*** Opening Records for this task ***

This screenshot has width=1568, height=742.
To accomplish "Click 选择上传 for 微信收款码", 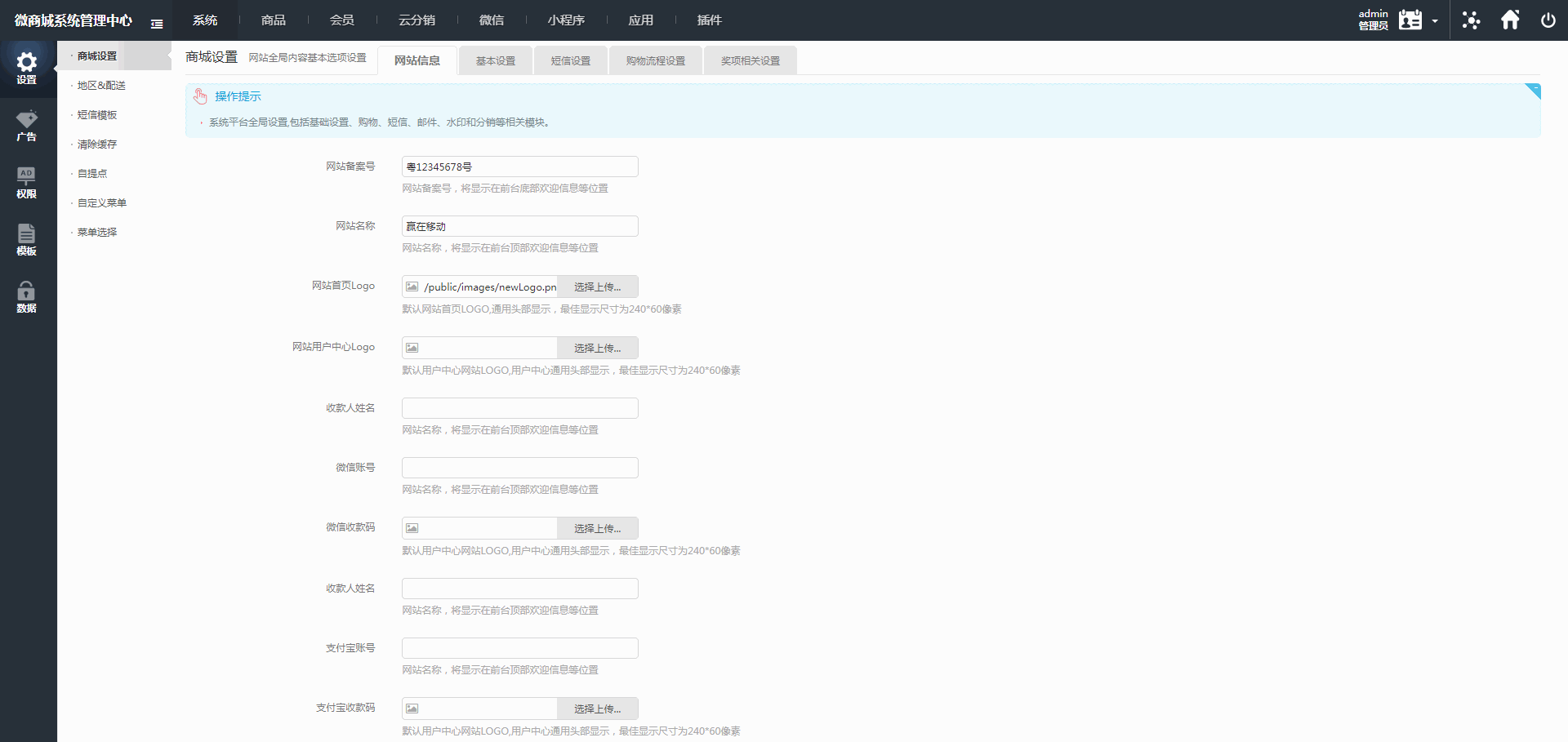I will point(597,529).
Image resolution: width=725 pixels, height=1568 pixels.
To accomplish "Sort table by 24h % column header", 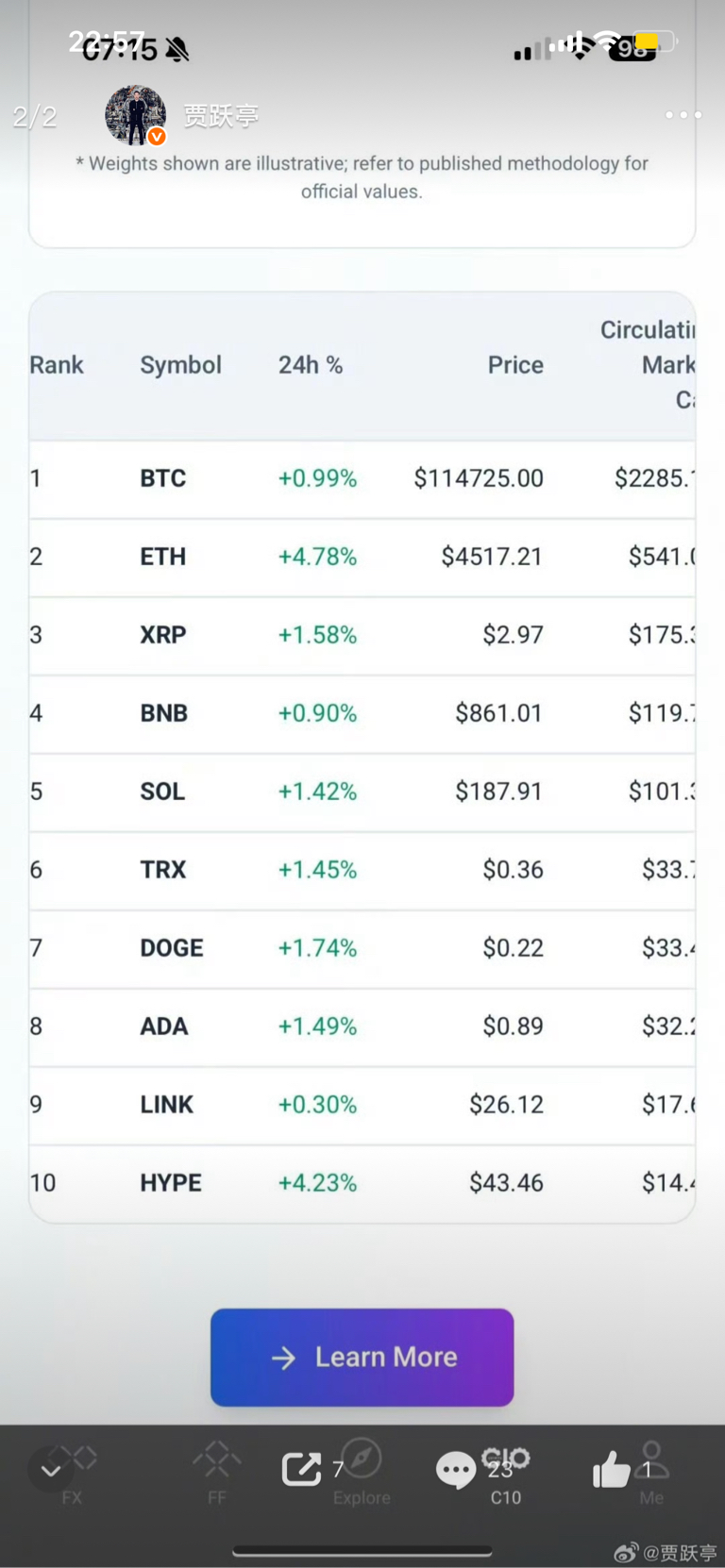I will pos(310,365).
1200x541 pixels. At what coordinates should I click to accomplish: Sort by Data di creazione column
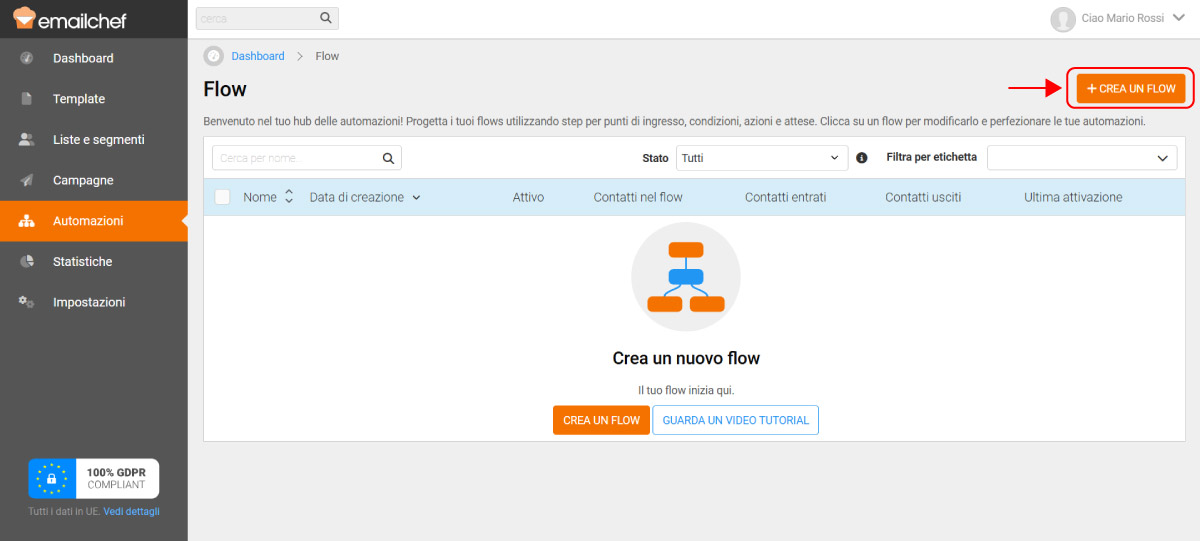coord(365,197)
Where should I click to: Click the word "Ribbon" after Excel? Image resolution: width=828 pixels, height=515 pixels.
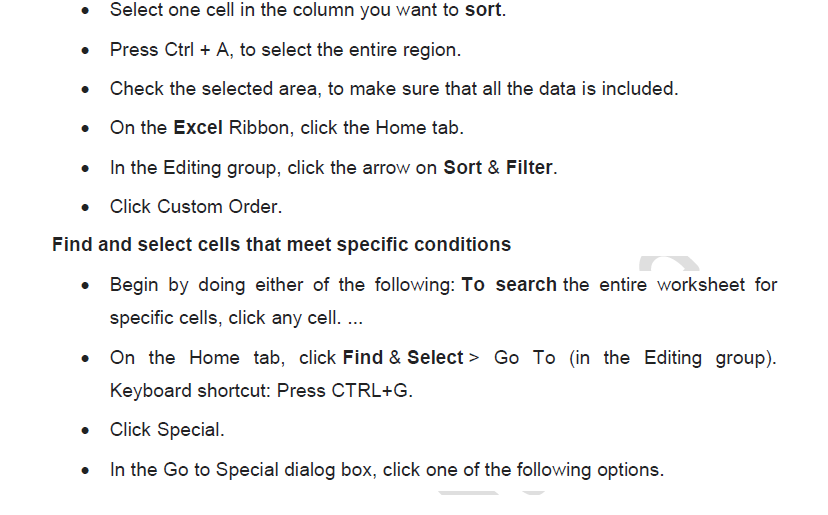point(256,128)
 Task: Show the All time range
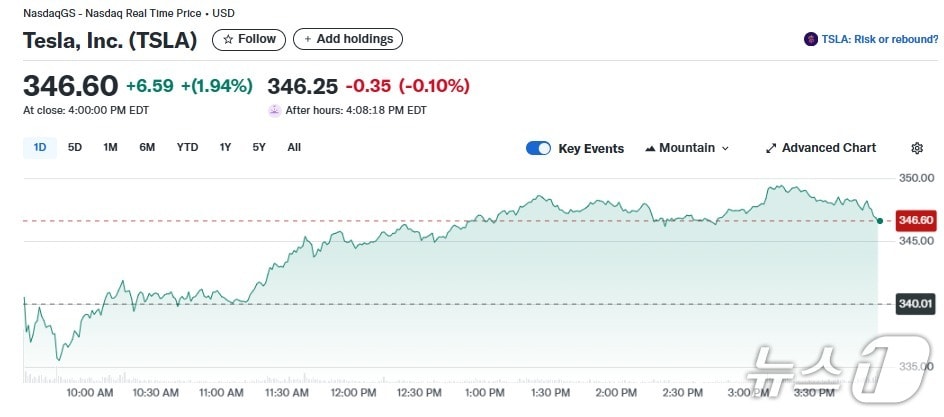[x=294, y=147]
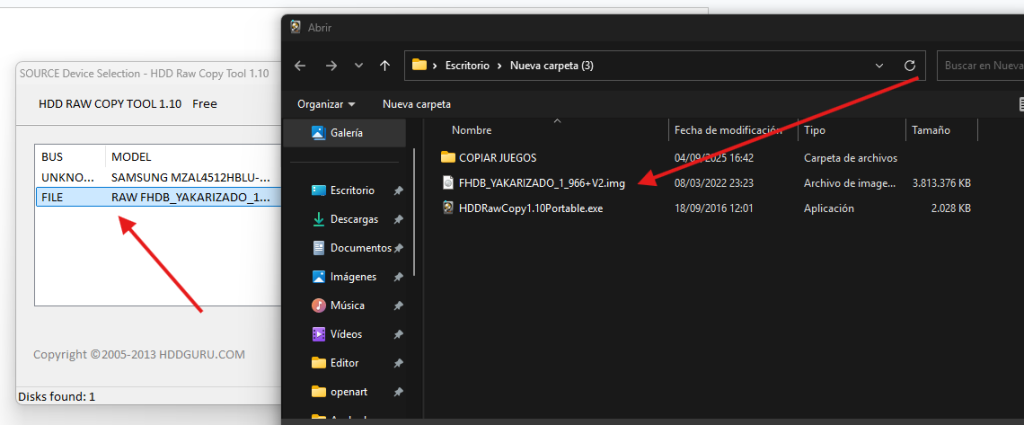
Task: Select the FILE RAW source row
Action: [155, 197]
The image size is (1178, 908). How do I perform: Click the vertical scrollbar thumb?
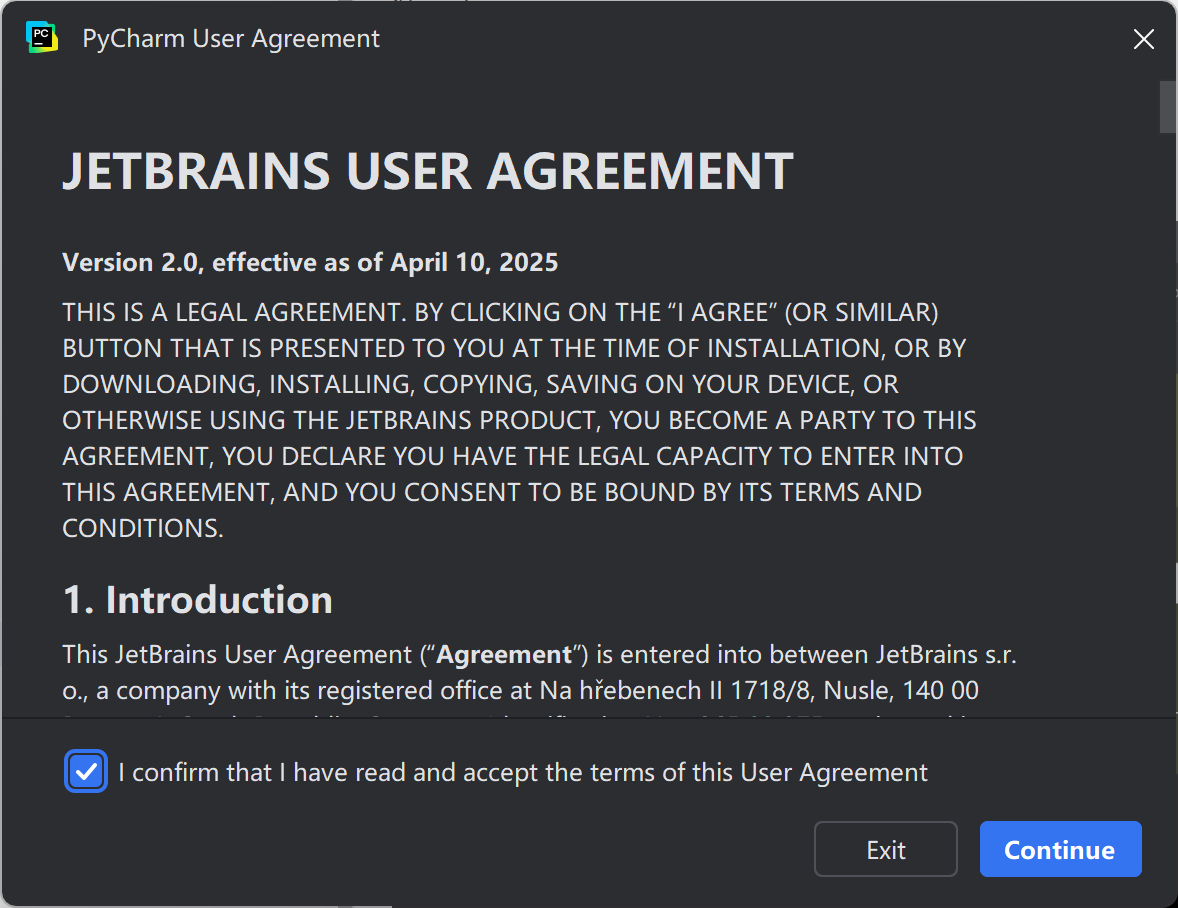tap(1167, 106)
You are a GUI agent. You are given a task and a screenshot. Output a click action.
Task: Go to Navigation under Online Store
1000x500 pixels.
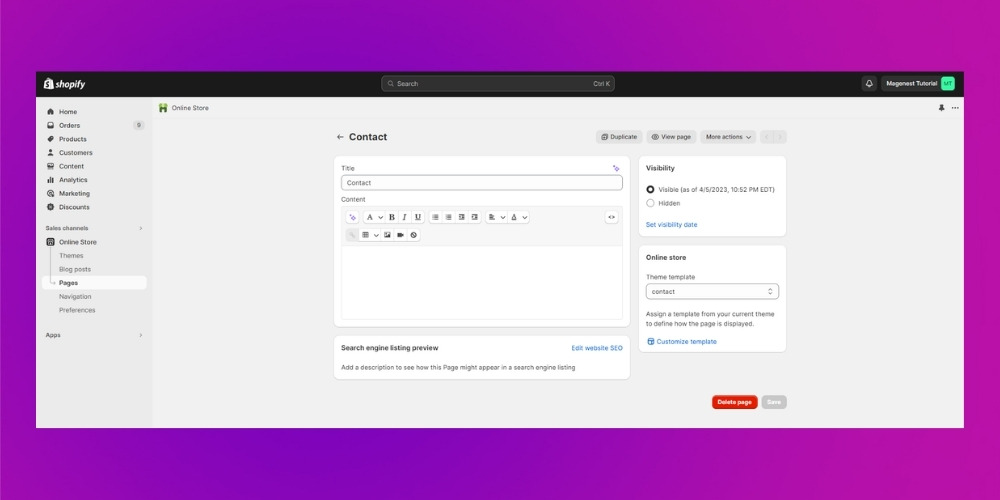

*** Closing Records for this task ***

The lines from the one containing "Task: Show the All time range" through the final line of the data are to be repeated exactly, with both ends included and all pictures left out.

Output for this exercise
 Task: Show the All time range
[x=294, y=147]
Task: Select the FILE RAW source row
Action: [155, 197]
The image size is (1178, 908). How do I perform: Click the vertical scrollbar thumb?
tap(1167, 106)
You are a GUI agent. You are given a task and a screenshot. Output a click action.
Task: Go to Navigation under Online Store
1000x500 pixels.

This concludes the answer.